1.
SLB D – TUNADAKSA
Tunadaksa adalah keadaan
dimana seorang individu mengalami kerusakan sebagian dari tubuhnya, seperti
adanya kerusakan organ tubuh dan lain sebagainya atau dengan kata lain
mengalami ketidakmampuan anggota tubuh untuk melaksanakan fungsi kerja anggota
tubuh secara normal, sehingga membutuhkan alat khusus tertentu untuk
membantunya dalam beraktivitas. Di Indonesia sendiri, sekolah SLB D ini belum
terlalu sering kita jumpai. Adapun tujuan daripada pendidikan SLB D ini adalah
agar individu yang mengalami kerusakan organ tubuhnya tetapi bisa mengembangkan
kemampuan serta bakat mereka, hingga akhirnya anak tunadaksa memiliki hidup
yang bermanfaat.
A.
Tujuan
Pembelajaran
1.
Membantu
penderita tunadaksa untuk mengembangkan kemampuan dan mengoptimalkan
perkembangan kognitifnya.
2.
Mengembangkan
serta mengoptimalkan kematangan afektif maupun emosi anak.
3.
Mematangkan
moral dan spiritual dengan mengajarkan kepada penyandang tunadaksa untuk tidak
merasa lain dan tetap bersyukur atas keadaannya, menjadikan penyandang menjadi
manusia sejati, walaupun memiliki kekurangan.
4.
Meningkatkan
ekspresi diri.
5.
Mempersiapkan
masa depan serta kemandirian anak.
B.
Pendidikan
Walaupun pendidikan
anak tunadaksa di Indonesia banyak dilakukan melalui jalur sekolah khusus,
yaitu anak tunadaksa ditempatkan secara khusus di SLB D, namun anak tunadaksa
ringan (jenis poliomyelitis) telah ada yang mengikuti pendidikan di
sekolah biasa. Sementara ini anak tunadaksa yang mengikuti pendidikan di
sekolah umum harus mengikuti pendidikan sepenuhnya tanpa memperoleh program khusus
sesuai dengan kebutuhannya
Ada 3 hal yang
perlu diperhatikan dan dipertimbangkan oleh guru sebelum melaksanakan kegiatan
pembelajaran di kelas khusus tunadaksa:
1.
Keluasan
Gerak
Jenis dan tingkat
gangguan fisik yang dialami oleh tunadaksa sangat bervariasi dari yang ringan
sampai yang berat. Berkaitan dengan kebervariasian tersebut maka hal penting
yang harus diperhatikan oleh guru adalah bagaimana agar anak dapat mengakses ke
semua penjuru layanan pendidikan di sekolah dengan memperhatikan keleluasaan
gerak anak. Masalah akses utama adalah yang berkaitan dengan akses menuju
gedung sekolah, ruangan kelas, dan fasilitas sekolah lainnya (ruang
perpustakaan, laboratorium, ruangan kesenian, ruang olahraga, dan toilet).
2.
Latihan
Keterampilan Menolong Diri (Self Help)
Anak-anak berkelainan
fisik dalam beberapa hal sangat membutuhkan latihan membantu diri (self help).

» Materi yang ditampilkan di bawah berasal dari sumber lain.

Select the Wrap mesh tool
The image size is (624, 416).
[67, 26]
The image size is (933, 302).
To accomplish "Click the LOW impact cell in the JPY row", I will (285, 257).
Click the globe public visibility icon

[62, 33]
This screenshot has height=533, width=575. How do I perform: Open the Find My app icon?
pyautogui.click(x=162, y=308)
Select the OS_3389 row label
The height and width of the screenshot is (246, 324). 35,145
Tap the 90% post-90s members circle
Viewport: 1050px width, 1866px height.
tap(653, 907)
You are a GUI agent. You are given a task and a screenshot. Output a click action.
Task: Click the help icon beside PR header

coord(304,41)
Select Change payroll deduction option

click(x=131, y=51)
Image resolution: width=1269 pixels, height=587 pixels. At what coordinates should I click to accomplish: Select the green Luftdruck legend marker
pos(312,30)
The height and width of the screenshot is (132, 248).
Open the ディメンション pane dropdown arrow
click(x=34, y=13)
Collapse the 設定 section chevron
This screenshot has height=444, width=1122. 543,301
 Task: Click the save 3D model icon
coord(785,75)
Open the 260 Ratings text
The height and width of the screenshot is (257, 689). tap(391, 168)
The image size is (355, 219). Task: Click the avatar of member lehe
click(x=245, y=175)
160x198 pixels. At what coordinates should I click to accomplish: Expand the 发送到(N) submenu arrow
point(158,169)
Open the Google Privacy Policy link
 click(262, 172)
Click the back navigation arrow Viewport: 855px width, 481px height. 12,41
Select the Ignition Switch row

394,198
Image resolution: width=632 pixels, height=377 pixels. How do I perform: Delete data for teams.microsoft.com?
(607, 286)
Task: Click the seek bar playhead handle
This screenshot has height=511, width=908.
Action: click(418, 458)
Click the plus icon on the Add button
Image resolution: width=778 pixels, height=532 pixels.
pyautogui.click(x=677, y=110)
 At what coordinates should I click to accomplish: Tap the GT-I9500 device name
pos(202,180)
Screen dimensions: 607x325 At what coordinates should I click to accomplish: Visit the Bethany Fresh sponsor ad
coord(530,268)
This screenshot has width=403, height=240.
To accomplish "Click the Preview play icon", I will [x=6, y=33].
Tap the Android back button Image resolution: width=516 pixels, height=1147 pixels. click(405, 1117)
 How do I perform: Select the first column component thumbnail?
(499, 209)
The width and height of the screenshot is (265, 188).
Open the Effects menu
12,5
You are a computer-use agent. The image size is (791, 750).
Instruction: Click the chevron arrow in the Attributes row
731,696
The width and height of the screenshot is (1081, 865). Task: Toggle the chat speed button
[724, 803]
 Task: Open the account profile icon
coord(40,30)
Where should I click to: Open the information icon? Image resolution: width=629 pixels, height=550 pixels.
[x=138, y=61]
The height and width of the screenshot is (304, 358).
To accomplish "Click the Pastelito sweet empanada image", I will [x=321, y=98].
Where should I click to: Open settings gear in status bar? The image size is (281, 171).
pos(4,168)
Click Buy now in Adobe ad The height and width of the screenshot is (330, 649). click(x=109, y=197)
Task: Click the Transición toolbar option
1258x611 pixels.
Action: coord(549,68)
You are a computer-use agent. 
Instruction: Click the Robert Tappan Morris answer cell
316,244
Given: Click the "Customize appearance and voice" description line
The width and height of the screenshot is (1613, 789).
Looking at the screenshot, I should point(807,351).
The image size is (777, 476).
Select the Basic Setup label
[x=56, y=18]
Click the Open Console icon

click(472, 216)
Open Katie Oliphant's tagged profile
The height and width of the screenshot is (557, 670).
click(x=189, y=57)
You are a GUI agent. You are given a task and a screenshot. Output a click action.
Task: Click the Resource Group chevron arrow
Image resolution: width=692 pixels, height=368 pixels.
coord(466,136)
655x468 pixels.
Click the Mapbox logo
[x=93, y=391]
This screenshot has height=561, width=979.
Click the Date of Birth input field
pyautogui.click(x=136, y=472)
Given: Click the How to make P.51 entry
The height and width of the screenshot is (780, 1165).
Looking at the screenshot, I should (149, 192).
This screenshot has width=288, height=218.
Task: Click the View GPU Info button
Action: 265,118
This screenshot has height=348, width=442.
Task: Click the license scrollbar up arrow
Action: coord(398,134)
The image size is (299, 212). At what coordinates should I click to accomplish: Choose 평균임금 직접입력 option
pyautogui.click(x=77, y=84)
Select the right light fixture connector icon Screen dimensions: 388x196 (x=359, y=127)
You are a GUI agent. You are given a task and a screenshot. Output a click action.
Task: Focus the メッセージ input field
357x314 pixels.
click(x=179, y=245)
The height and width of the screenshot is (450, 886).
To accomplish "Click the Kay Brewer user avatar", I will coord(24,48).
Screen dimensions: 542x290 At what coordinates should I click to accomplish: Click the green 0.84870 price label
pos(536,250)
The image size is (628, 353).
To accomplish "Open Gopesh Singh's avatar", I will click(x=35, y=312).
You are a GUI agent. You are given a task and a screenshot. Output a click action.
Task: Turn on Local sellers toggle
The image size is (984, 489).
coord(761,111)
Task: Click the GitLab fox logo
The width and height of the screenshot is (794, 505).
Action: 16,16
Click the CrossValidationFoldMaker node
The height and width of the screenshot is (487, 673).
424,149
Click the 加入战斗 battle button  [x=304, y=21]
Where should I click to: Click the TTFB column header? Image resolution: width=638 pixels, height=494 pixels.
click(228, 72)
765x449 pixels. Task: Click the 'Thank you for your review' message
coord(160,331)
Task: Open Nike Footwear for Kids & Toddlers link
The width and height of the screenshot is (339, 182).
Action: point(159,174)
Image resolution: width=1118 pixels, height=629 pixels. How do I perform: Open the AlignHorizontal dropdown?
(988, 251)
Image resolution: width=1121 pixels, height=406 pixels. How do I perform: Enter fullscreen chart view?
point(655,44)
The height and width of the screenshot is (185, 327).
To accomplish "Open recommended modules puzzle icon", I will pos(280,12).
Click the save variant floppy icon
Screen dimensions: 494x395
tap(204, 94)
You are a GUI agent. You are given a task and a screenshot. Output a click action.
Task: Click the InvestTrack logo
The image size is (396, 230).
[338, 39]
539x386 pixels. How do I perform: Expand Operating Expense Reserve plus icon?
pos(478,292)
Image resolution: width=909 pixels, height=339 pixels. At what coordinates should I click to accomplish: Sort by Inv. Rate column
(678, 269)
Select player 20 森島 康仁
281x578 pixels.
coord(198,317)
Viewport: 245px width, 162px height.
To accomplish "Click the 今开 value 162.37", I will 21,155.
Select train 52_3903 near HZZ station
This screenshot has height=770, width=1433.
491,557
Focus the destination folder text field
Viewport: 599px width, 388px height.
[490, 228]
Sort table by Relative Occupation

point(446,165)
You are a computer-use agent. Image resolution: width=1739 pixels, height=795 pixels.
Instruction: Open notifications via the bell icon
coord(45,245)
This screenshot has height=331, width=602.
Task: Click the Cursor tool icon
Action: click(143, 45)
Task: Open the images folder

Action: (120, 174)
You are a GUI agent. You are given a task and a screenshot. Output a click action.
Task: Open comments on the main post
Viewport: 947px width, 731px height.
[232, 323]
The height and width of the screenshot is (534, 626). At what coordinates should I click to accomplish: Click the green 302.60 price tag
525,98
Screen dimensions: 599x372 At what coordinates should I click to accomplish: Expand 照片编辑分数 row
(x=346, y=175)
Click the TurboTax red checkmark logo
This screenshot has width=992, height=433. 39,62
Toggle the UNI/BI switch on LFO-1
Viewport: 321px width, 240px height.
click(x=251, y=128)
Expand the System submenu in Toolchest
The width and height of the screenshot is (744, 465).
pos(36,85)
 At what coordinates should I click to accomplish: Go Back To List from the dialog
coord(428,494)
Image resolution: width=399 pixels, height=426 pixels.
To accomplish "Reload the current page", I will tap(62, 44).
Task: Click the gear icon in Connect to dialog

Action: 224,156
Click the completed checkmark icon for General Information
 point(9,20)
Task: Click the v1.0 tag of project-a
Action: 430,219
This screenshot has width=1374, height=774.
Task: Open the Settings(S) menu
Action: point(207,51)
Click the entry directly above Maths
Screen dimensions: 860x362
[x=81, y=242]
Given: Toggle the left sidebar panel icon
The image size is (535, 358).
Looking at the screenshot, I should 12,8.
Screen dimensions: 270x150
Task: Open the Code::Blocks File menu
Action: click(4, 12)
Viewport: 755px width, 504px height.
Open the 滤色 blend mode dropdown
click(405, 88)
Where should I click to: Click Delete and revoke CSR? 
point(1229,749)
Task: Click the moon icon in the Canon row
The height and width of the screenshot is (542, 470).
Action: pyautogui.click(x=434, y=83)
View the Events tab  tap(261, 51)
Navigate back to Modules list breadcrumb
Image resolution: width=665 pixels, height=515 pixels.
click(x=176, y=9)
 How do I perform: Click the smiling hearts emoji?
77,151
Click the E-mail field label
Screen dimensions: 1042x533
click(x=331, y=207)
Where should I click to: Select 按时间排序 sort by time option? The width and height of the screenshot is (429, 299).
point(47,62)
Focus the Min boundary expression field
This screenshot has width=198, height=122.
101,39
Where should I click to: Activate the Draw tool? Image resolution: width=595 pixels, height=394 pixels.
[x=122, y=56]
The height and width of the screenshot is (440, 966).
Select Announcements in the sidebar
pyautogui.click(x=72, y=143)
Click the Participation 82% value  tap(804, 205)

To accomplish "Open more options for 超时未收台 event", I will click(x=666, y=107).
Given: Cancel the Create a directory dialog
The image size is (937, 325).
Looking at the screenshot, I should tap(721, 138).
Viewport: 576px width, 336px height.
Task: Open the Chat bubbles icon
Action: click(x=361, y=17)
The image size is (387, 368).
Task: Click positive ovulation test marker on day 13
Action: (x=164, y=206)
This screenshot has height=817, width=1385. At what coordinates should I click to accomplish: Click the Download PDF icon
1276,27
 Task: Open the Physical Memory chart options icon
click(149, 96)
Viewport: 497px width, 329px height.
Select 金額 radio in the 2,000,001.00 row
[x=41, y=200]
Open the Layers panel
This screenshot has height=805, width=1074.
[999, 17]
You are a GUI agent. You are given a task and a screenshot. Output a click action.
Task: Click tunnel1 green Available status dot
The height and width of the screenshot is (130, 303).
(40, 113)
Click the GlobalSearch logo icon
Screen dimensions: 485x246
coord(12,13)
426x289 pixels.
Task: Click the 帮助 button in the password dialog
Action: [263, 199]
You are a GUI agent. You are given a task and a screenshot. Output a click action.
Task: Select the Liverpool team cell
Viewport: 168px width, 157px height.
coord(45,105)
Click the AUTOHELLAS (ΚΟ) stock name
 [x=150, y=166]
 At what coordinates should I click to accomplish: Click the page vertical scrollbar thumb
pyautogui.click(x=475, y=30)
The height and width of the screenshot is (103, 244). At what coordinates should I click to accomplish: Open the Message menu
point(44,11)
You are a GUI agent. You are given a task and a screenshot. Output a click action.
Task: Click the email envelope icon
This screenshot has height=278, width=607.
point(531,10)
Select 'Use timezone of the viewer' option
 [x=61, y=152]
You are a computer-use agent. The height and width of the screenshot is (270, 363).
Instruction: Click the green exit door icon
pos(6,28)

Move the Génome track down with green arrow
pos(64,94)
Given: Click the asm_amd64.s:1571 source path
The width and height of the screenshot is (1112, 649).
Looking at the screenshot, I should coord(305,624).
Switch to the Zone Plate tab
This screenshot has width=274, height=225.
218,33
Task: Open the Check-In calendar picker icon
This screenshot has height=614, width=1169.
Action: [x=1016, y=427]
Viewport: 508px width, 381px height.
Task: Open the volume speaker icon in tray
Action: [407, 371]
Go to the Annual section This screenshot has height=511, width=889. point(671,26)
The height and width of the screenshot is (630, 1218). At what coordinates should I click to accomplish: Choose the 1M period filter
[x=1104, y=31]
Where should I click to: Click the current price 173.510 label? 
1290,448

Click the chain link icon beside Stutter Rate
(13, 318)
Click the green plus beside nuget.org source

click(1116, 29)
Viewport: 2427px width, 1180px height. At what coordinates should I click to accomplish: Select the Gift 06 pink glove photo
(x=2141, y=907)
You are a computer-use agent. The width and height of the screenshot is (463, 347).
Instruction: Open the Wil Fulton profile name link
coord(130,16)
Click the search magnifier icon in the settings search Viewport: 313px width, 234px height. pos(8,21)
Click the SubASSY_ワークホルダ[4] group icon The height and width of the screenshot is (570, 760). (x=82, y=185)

Self help sangat dibutuhkan anak terutama yang berkaitan dengan aktivitas
mereka sehari-hari baik di sekolah, rumah, maupun di lingkungan umum. Hal
tersebut diharapkan anak bisa mandiri dan tidak terlalu bergantung pada orang
lain. Contohnya kegiatan makan dan minum, kegiatan yang melibatkan motorik
halus (menggambar, menulis, melipat), keterampilan buang air kecil. Hal-hal
tersebut merupakan hal yang penting yang harus dikuasai anak di sekolah.
3.
Kebutuhan
Psikososial
Hambatan fisik pada
anak memiliki pengaruh yang cukup besar terhadap perkembangan psikologisnya.
Hasil-hasil penelitian menunjukkan bahwa tunadaksa memiliki kesulitan dalam
mengembangkan self esteem yang positif dan mengalami kecemasan yang
lebih besar dibandingkan anak normal lainnya. Untuk mendukung agar anak
tunadaksa memiliki sifat self esteem yang positif, maka seluruh anggota
keluarga, guru di sekolah, dan teman-teman sebaya di kelas harus memberikan
dukungan dan bisa menerima anak dengan segala kelebihan maupun kekurangannya.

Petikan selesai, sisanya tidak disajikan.